▶ Extract:
##########

I finished the book last week after not being able to put it down. It is a hard book to review, because there is so much to say about it, but I don’t want to risk ruining the read for anyone.

To start off the basic outline of the book is: Nick is married to Amy. They moved back to Missouri from New York after the both of them lost their jobs, and the two of them are trying to make ends meet. It is their fifth wedding anniversary, and everything is all fine and dandy until Amy disappears from their house. The police come and investigate and the story goes on from there.

Gone Girl is one of those books that stays with you. I keep finding myself having conversations about the book. Gillian Flynn just amazed me. I am not particularly drawn to her writing style, but the story and characters were so complex that I was drawn in immediately. Most mystery novels or TV shows follow the detectives as they uncover clues and solve the case. Gone Girl, however, focuses in on Nick and Amy and their relationship. The detectives end up being minor characters, in a way. Because of this set up the book really turns into a double character study of both Nick and Amy, which I loved.

I was also amazed at the detail with which Gillian Flynn approached the plot of her book. It was hugely impressive. She leads her reader down the exact path that they want them to go. At the beginning of the book I was sure I had figured it out – I knew what happened and how it happened and it was dark and a little twisted (which the book is). It all fit – or so I thought. And then the rug was pulled out from under me and I found myself racing to catch up. Flynn’s details and characters are detailed and thought out to a tee. She has covered all her bases with this one.  As I was reading I kept on thinking “Wow these characters are really impressive”, which easily translates into “Wow this author is really impressive.”

##########

▶ Information given:
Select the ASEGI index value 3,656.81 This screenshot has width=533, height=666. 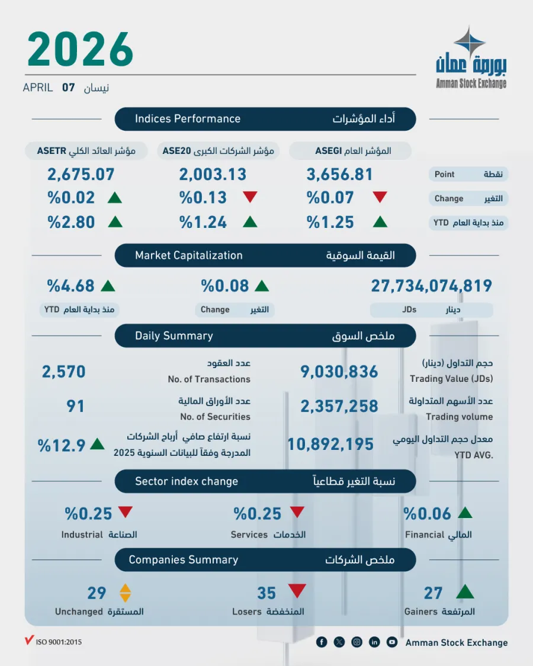(339, 175)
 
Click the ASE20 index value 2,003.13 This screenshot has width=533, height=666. (213, 175)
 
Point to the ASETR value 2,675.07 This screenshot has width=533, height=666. (81, 175)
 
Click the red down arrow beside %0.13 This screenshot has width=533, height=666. (251, 198)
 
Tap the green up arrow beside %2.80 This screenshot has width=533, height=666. (115, 222)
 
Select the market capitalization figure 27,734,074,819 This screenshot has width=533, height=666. (431, 286)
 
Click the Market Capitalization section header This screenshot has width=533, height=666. (189, 256)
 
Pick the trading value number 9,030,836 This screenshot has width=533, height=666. (339, 371)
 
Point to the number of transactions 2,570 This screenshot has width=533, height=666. (63, 371)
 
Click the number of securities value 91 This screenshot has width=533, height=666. (75, 406)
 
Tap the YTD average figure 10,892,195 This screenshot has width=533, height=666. (330, 444)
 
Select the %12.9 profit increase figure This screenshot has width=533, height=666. (62, 445)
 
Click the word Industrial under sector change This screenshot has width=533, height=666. (82, 535)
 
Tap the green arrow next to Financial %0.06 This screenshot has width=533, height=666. (465, 513)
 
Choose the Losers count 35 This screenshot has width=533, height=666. (266, 593)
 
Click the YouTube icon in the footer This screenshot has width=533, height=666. (391, 642)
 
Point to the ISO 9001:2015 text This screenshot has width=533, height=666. (58, 642)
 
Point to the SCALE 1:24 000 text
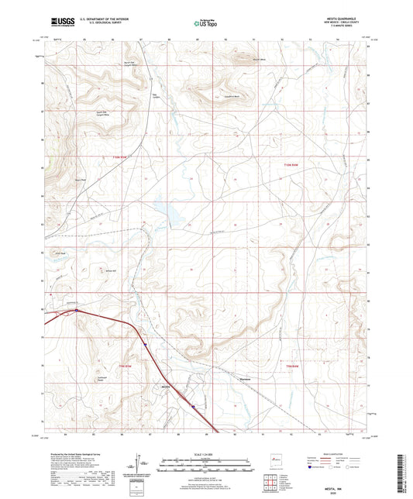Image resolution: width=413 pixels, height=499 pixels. tap(205, 454)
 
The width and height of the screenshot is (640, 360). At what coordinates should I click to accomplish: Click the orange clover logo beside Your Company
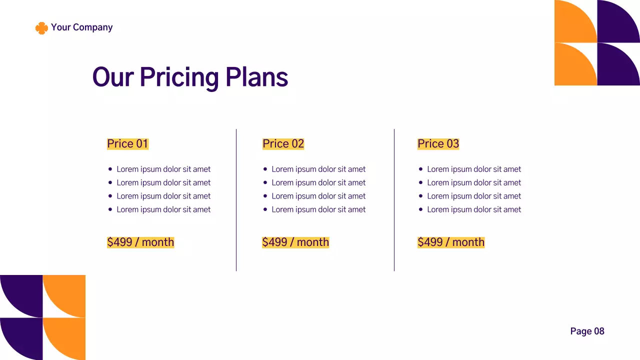[x=42, y=28]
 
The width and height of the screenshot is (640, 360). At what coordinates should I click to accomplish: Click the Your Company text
[x=82, y=28]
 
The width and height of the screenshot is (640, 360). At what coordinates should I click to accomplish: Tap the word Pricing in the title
[x=179, y=78]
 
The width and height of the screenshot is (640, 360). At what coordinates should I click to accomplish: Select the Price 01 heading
[x=128, y=144]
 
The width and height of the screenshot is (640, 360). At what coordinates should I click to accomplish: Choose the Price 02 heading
[x=283, y=144]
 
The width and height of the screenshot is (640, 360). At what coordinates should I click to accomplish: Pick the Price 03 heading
[x=438, y=144]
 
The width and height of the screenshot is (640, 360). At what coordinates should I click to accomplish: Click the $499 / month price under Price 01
[x=140, y=242]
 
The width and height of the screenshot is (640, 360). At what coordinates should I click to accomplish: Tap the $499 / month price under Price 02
[x=296, y=242]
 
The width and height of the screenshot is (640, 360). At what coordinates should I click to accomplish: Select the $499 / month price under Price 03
[x=451, y=242]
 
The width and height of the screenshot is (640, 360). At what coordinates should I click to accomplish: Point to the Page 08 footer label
[x=587, y=332]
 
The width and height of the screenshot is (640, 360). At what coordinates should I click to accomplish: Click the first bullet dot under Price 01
[x=110, y=170]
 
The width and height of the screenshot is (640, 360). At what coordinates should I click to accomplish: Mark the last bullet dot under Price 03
[x=421, y=210]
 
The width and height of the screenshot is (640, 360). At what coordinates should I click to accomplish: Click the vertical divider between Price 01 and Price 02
[x=236, y=200]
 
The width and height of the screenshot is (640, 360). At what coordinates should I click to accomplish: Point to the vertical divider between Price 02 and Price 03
[x=394, y=200]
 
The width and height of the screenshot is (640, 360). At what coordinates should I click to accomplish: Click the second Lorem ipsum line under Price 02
[x=318, y=183]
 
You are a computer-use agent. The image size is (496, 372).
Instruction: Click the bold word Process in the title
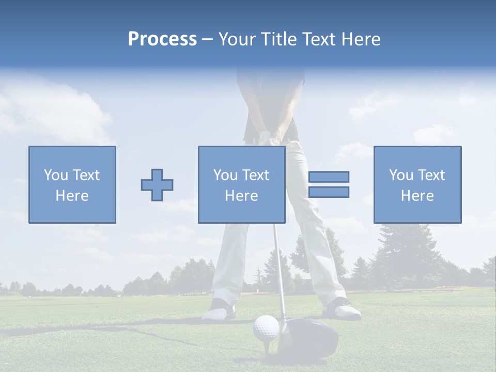point(162,39)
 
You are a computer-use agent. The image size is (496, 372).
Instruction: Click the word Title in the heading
point(280,39)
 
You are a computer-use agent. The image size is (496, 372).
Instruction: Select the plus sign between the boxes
point(157,185)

##########

▶ Instructions:
a – Print the passage of the Gone Girl review from "I finished the" to "on from there.".
b – List every person the Gone Girl review mentions by name.
c – Go on with the Gone Girl review from where it stops.
The entries that come after the Gone Girl review are separate material.

▶ Answers to the tasks:
a –
I finished the book last week after not being able to put it down. It is a hard book to review, because there is so much to say about it, but I don’t want to risk ruining the read for anyone.

To start off the basic outline of the book is: Nick is married to Amy. They moved back to Missouri from New York after the both of them lost their jobs, and the two of them are trying to make ends meet. It is their fifth wedding anniversary, and everything is all fine and dandy until Amy disappears from their house. The police come and investigate and the story goes on from there.

b – Nick, Amy, Gillian Flynn

c –
Flynn does not shy away from too many topics in her writing and she is not afraid to create flawed characters. Her characters aren’t very likable, but they spill themselves onto the page in such a way that the reader can’t help but keep reading. It was an interesting phenomenon for me. As I have said before, I enjoy getting into character motivation and the psychology behind it, which is what this book thrives off of! I am trying to touch on everything without giving anything away, which is a challenge, and does not fully give the book justice. I could go on and on about this one. I felt out of the loop before reading it, and now that I have I’m glad that I did. It is definitely a memorable read.